* [Kurze Aufgabe a]:
Wiederhole aus dem Auszug zum Steuerrecht den Abschnitt, der bei „Fräulein Fritzi war“ beginnt und bei „1923, Heft 27)“ endet, Wort für Wort.

━━━━━ Auszug zum Lesen

Tipke, Klaus/Kruse, Heinrich Wilhelm: Abgabenordnung - Finanzgerichtsordnung, 13. Auflage, Köln 1988.

Tipke, Klaus/Lang, Joachim: Steuerrecht. Ein systematischer Grundriß, 12. Auflage, Köln 1989.

Würtenberger, Thomas: Über "Wertfreiheit" und "Einheit der Rechtsordnung" im Steuerrecht, in: Finanzrundschau 1966, S. 20ff.

Fräulein Fritzi war ihr Name,

blond gefärbt und rotgeschminkt

und man sinnt, wie diese Dame

steuerrechtlich man bezwingt.

(Zeitschrift Roland 1923, Heft 27)

Einleitung

Die Ausgangsfrage der vorliegenden Untersuchung lautet, ob ein sittenwidriges Geschäft eines Unternehmers besteuert werden darf, und wenn man dieses bejaht, ob Aufwendungen, die dafür getätigt wurden, abzugsfähig und Vergünstigungen zu gewähren sind.

━━━━━━━━━━
━━━━━ Rohdaten

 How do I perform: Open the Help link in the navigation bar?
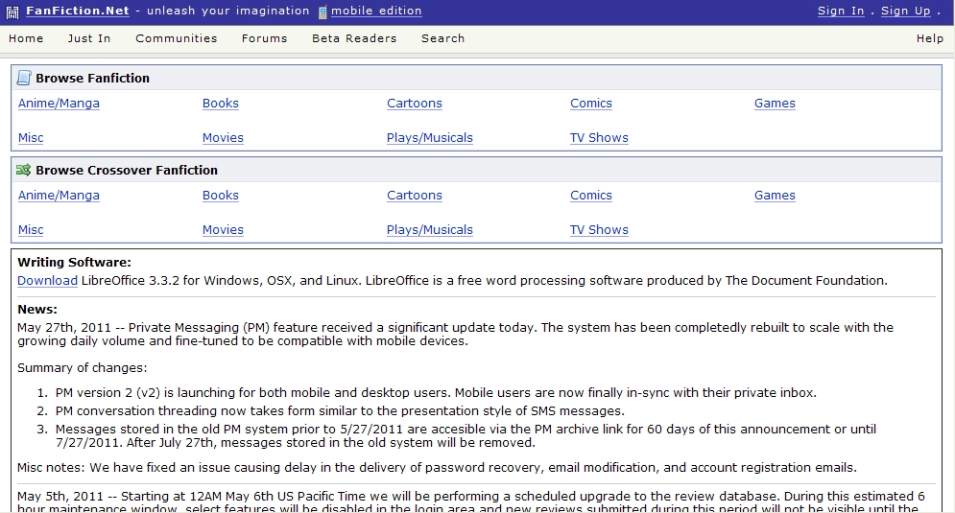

━━━━━━━━━━
━━━━━ Rohdaten

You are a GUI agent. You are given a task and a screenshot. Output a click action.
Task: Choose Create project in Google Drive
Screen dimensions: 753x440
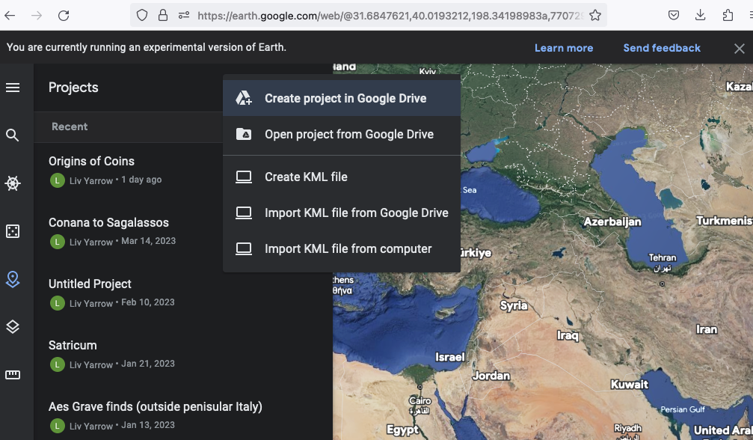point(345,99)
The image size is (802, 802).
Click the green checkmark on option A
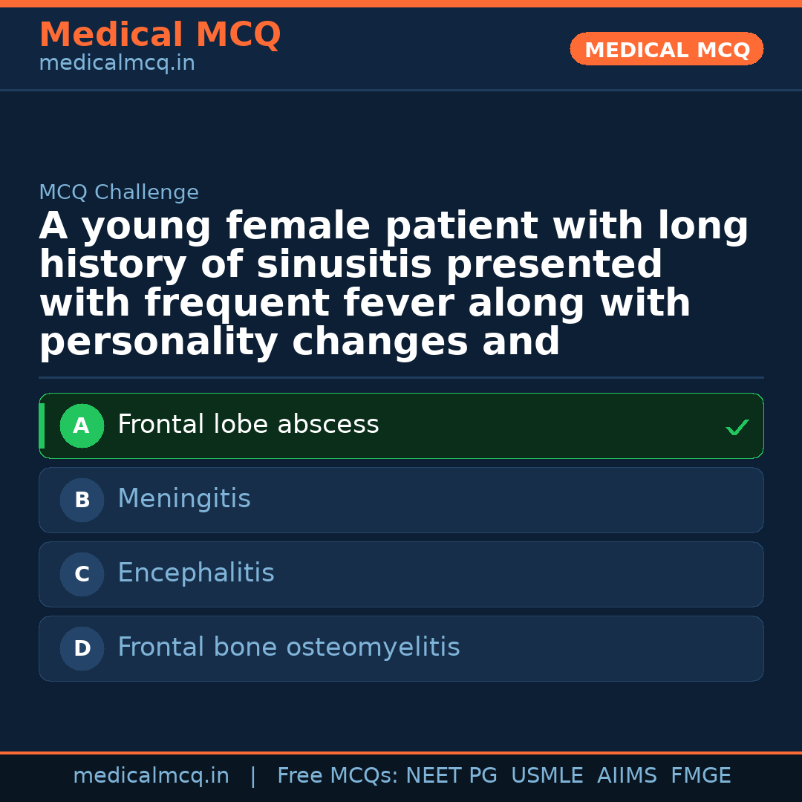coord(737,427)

━━━━━━━━━━
━━━━━ Rohdaten

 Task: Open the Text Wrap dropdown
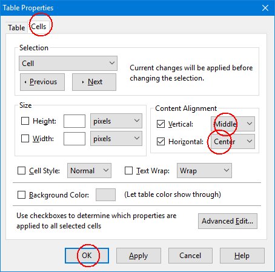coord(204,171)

━━━━━━━━━━

* [Kurze Aufgabe b]:
Finde in den Datensätzen jede Zeile, in der das Wort „Open“ vorkommt, und schreibe diese Zeilen vollständig ab. Dabei zählt die Groß- und Kleinschreibung.

* [Ergebnis der Übung a]:
Fräulein Fritzi war ihr Name,

blond gefärbt und rotgeschminkt

und man sinnt, wie diese Dame

steuerrechtlich man bezwingt.

(Zeitschrift Roland 1923, Heft 27)

* [Ergebnis der Übung b]:
 How do I perform: Open the Help link in the navigation bar?
 Task: Open the Text Wrap dropdown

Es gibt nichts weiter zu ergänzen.